Vers la fin de l'après-midi, les troupes peules, les unes venant de Parandougou sous la conduite de Gouro Malado, les autres venant de Poromani, se ruèrent à l'attaque de Siragourou. Les onze mille cinq cents bambara sortirent pour soutenir le choc, doublement furieux d'être attaqués par les Peuls et délaissés par Falé Tangara. Ils combattirent avec vigueur et l'engagement se prolongea une bonne partie de la nuit. Ayant épuisé leur poudre et leurs balles, ils jugèrent imprudent de se mesurer aux Peuls à l'arme blanche ; ils évacuèrent le village au petit jour et se replièrent sur Madiongo. Mais n'osant affronter la colère de leur chef, ils se barricadèrent à Nérékoro et envoyèrent dire à Falé qu'il pouvait continuer ses jeux à condition de leur faire parvenir de la poudre et des balles.
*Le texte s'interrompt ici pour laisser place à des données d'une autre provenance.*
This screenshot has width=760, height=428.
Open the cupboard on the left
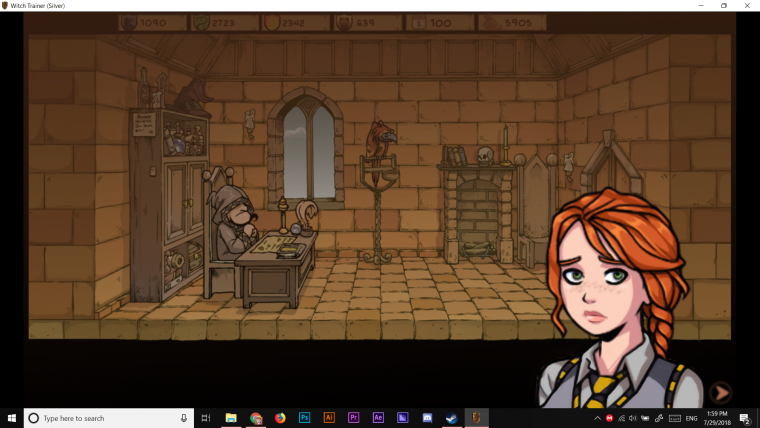(170, 200)
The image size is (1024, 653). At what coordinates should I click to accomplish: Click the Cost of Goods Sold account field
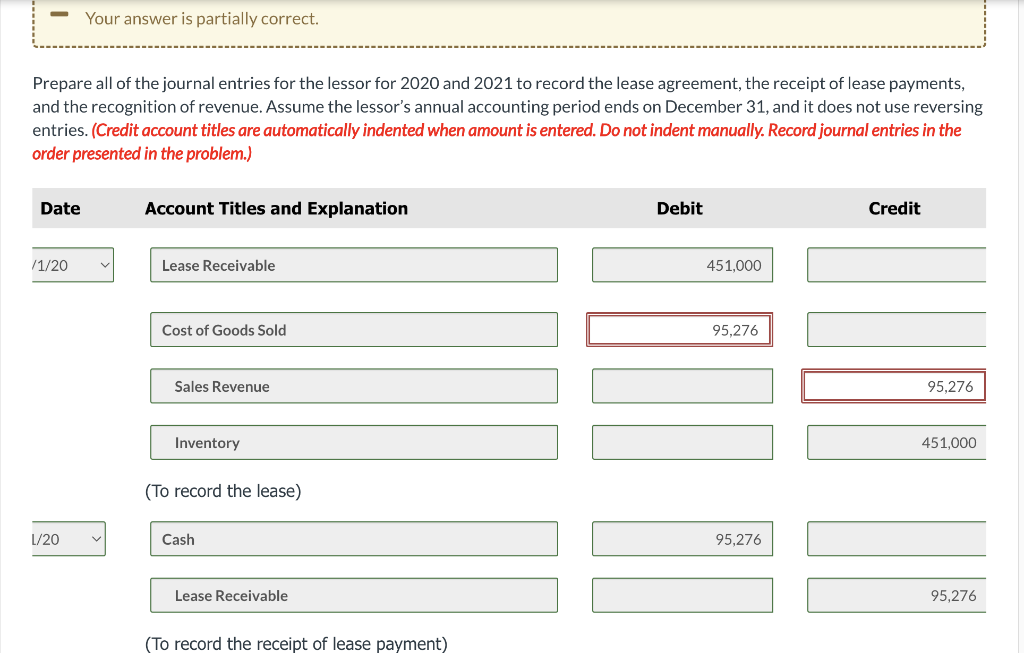coord(352,329)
Falé Tangara commença à s'inquiéter. Il décida de combattre et s'organisa dans Madiongo. Quant à Gouro Malado, il envoya un détachement à Kirsédougou avec ordre d'aller occuper Donkoroni. Puis il marcha sur Nérékoro avant que Falé n'ait envoyé des munitions. Les Bambara sortirent armés de haches, de coutelas, de lances et de gourdins ferrés. Ils furent repoussés après un engagement qui fit beaucoup de victimes dans les deux camps. Ils se réfugièrent à Madiongo.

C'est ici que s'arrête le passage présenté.